The written submissions lodged by the appellants and those lodged for the Department state that the Department has agreed to pay and that it has in fact paid the appellants the claimed sum of $510 for transport and photocopying costs. Neither party seeks any order in that respect so that it is unnecessary for this Court to consider that part of the appellants’ claim for costs.
The Department opposes the appellants’ additional claim for “ongoing costs”. The appellants’ written submissions explain this additional claim as follows:
“1. Emotional damage (pain and suffering)
2.Psychological damage (pain and suffering)
3.Criminal negligence
4.Negligence
5.Duty of care
6.Time spent labouring on Appeal process.”
“FINANCIAL COSTS INCURRED AND ONGOING COSTS:
TOTAL: approximately $12 510.
The true ongoing costs are yet to be determined upon legal advice.”

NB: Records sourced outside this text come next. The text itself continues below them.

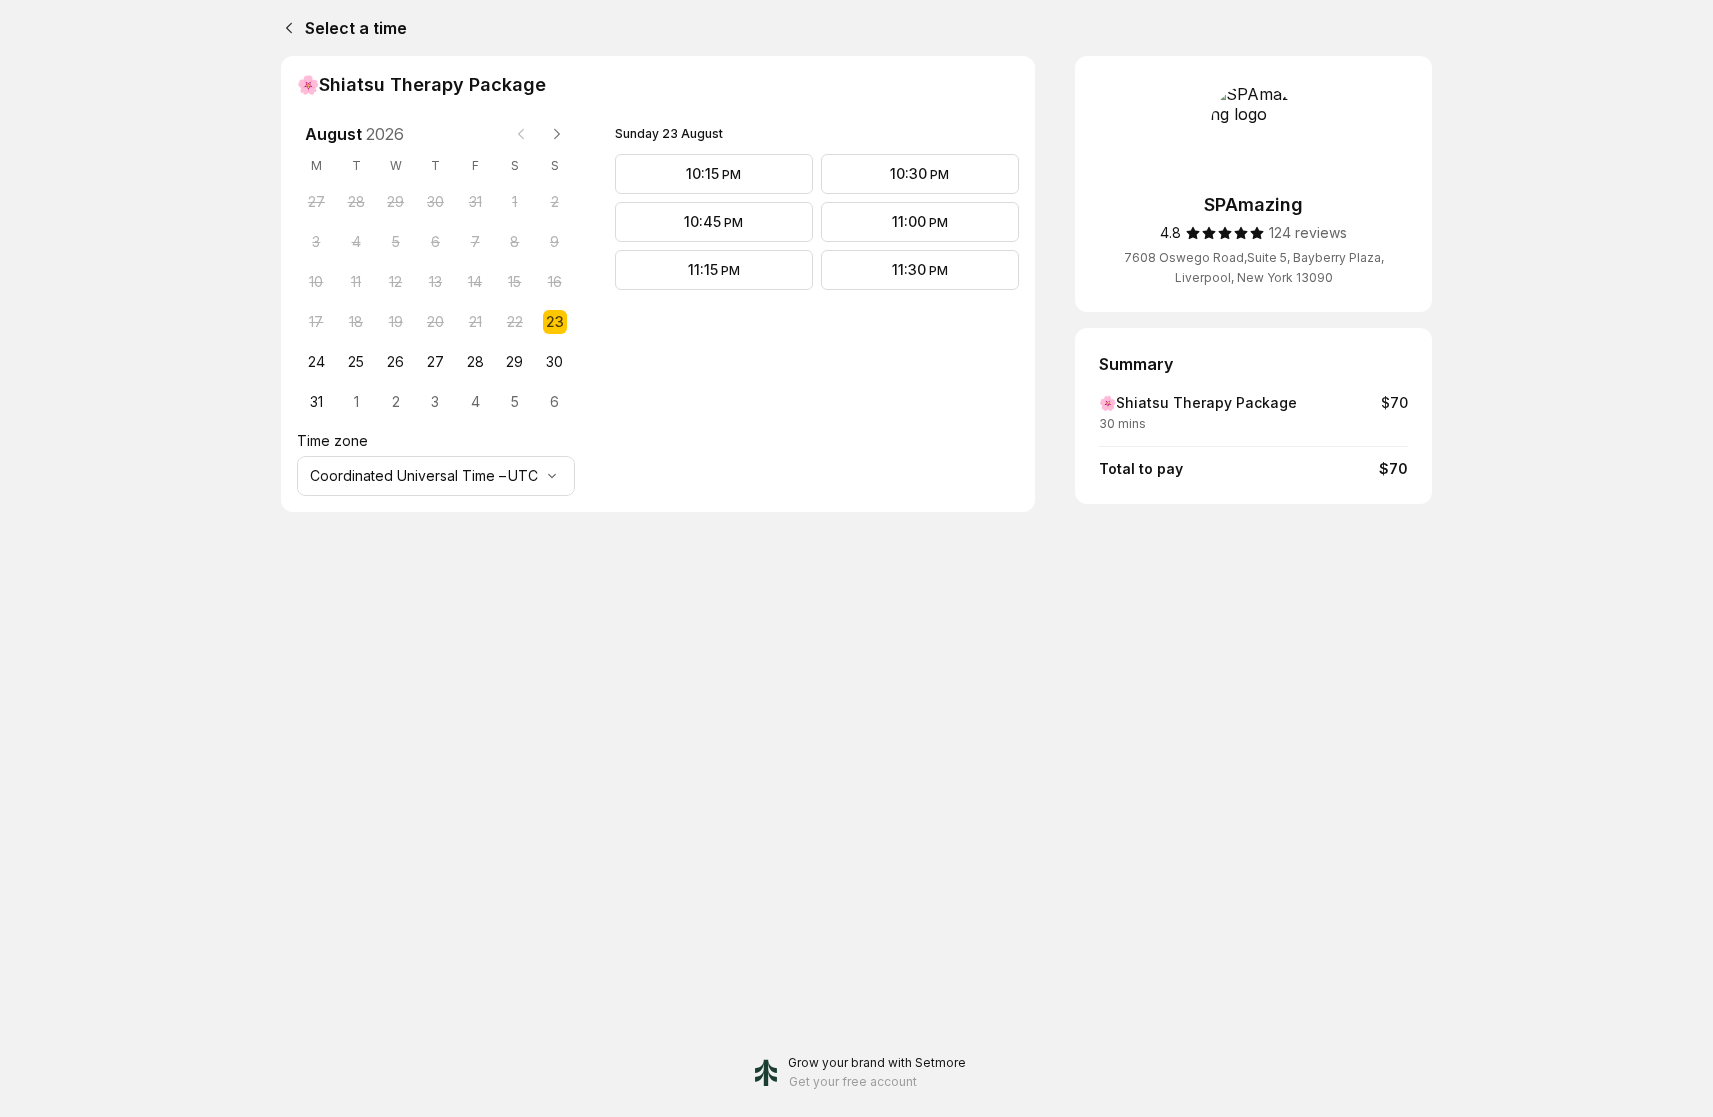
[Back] (285, 28)
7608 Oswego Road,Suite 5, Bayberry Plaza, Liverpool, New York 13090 (1254, 267)
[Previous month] (521, 134)
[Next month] (557, 134)
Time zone (332, 440)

UCPR rule 766(1)(d) empowers the Court to make the order as to the costs of an appeal that the Court considers appropriate. The “costs” spoken of in that and similar statutory provisions are given by way of an indemnity, or partial indemnity, for professional legal costs actually incurred by a litigant in bringing or defending litigation: see Cachia v Hanes (1994) 179 CLR 403. None of the items claimed by the appellants is of that character. As to item 6 in particular, in Cachia v Hanes the High Court decided that “costs” did not include a non-lawyer’s own time expended in preparing and conducting litigation.

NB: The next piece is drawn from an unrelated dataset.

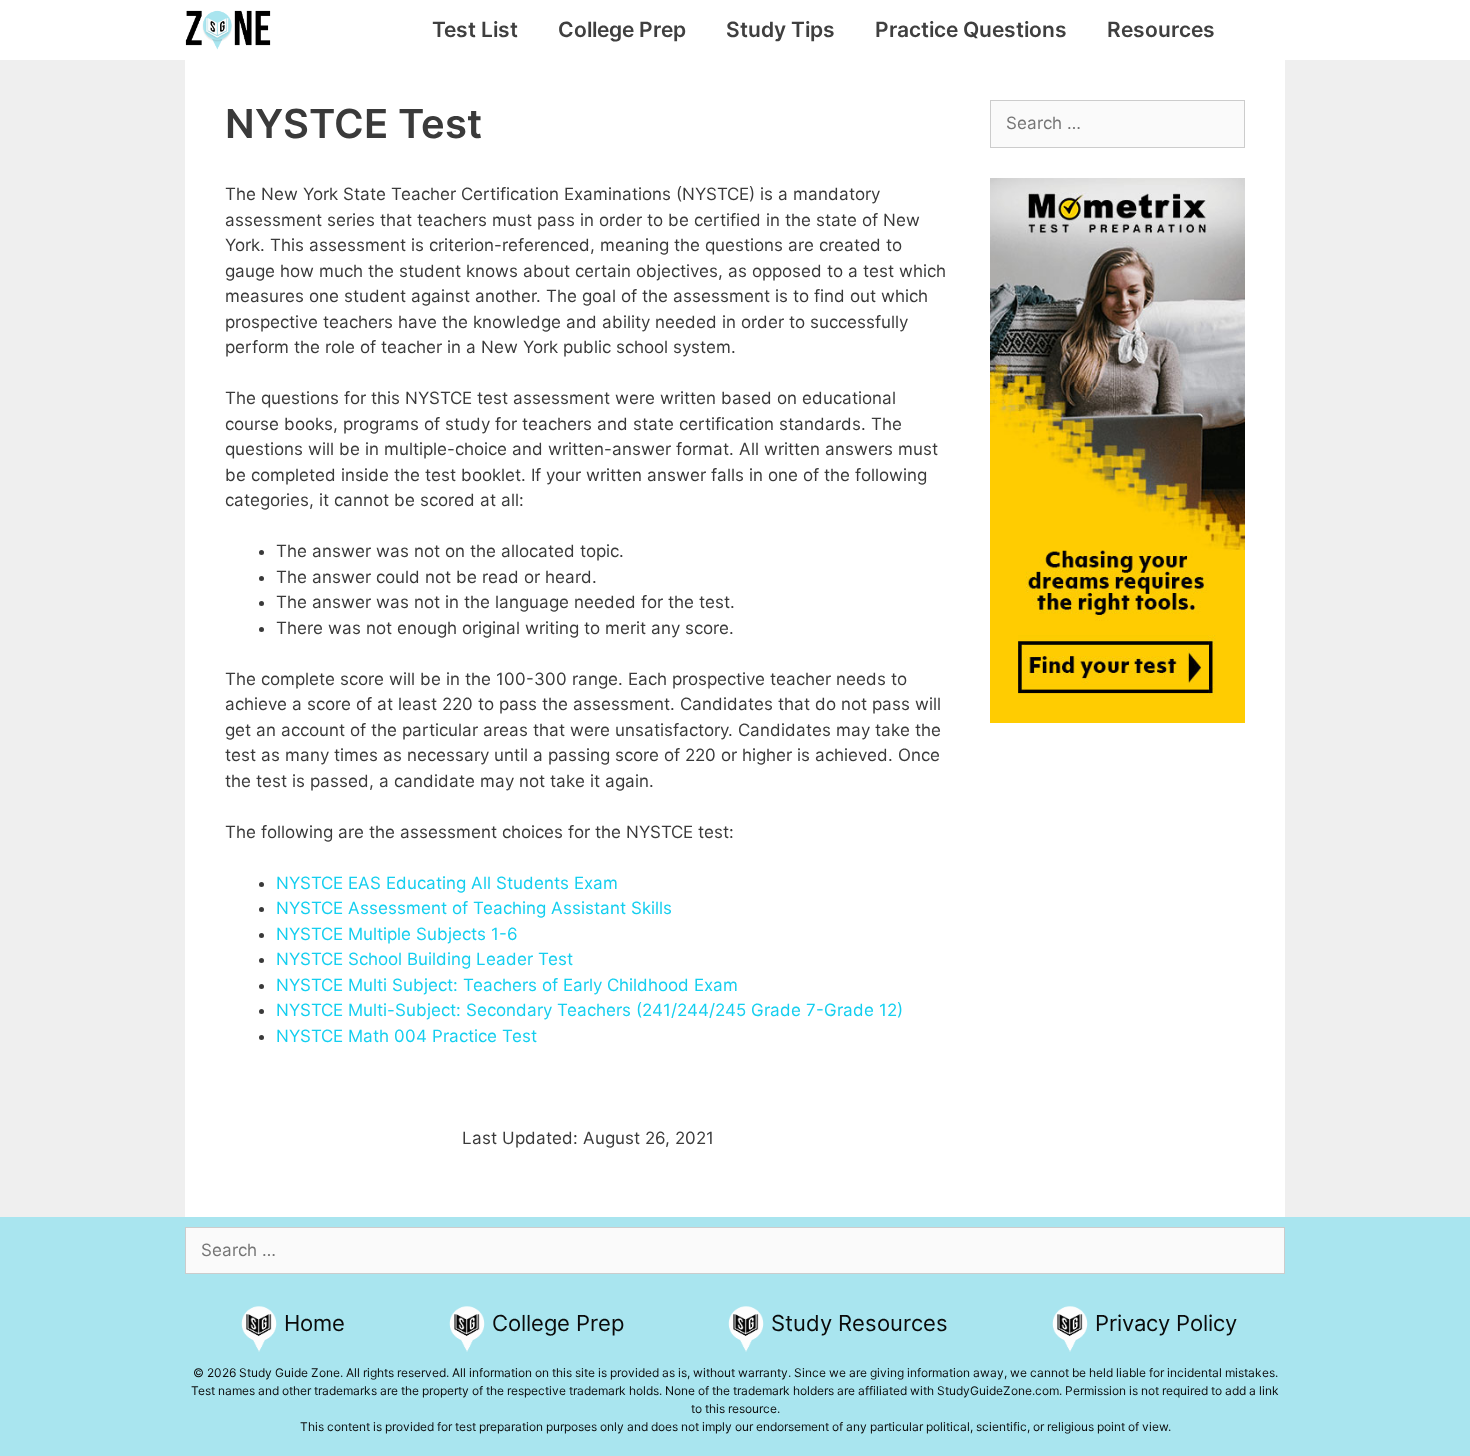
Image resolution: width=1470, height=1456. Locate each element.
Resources (1161, 29)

By letter addressed to the Court of Appeal dated 11 March 2010 the appellants sought a further hearing of their application for costs. That application should be refused. When judgment was delivered in the appeal, the Court directed that the parties file written submission as to the costs of the appeal “in accordance with Practice Direction No 1 of 2005”. The direction made it clear that any submission was to be made in writing and the appellants did not then seek a further oral hearing. The appellants have not identified any arguable basis for the additional “costs” they seek and nor is there any ground for taking the exceptional course of allowing a further oral hearing about costs.
The appellants’ application for an order for costs is refused.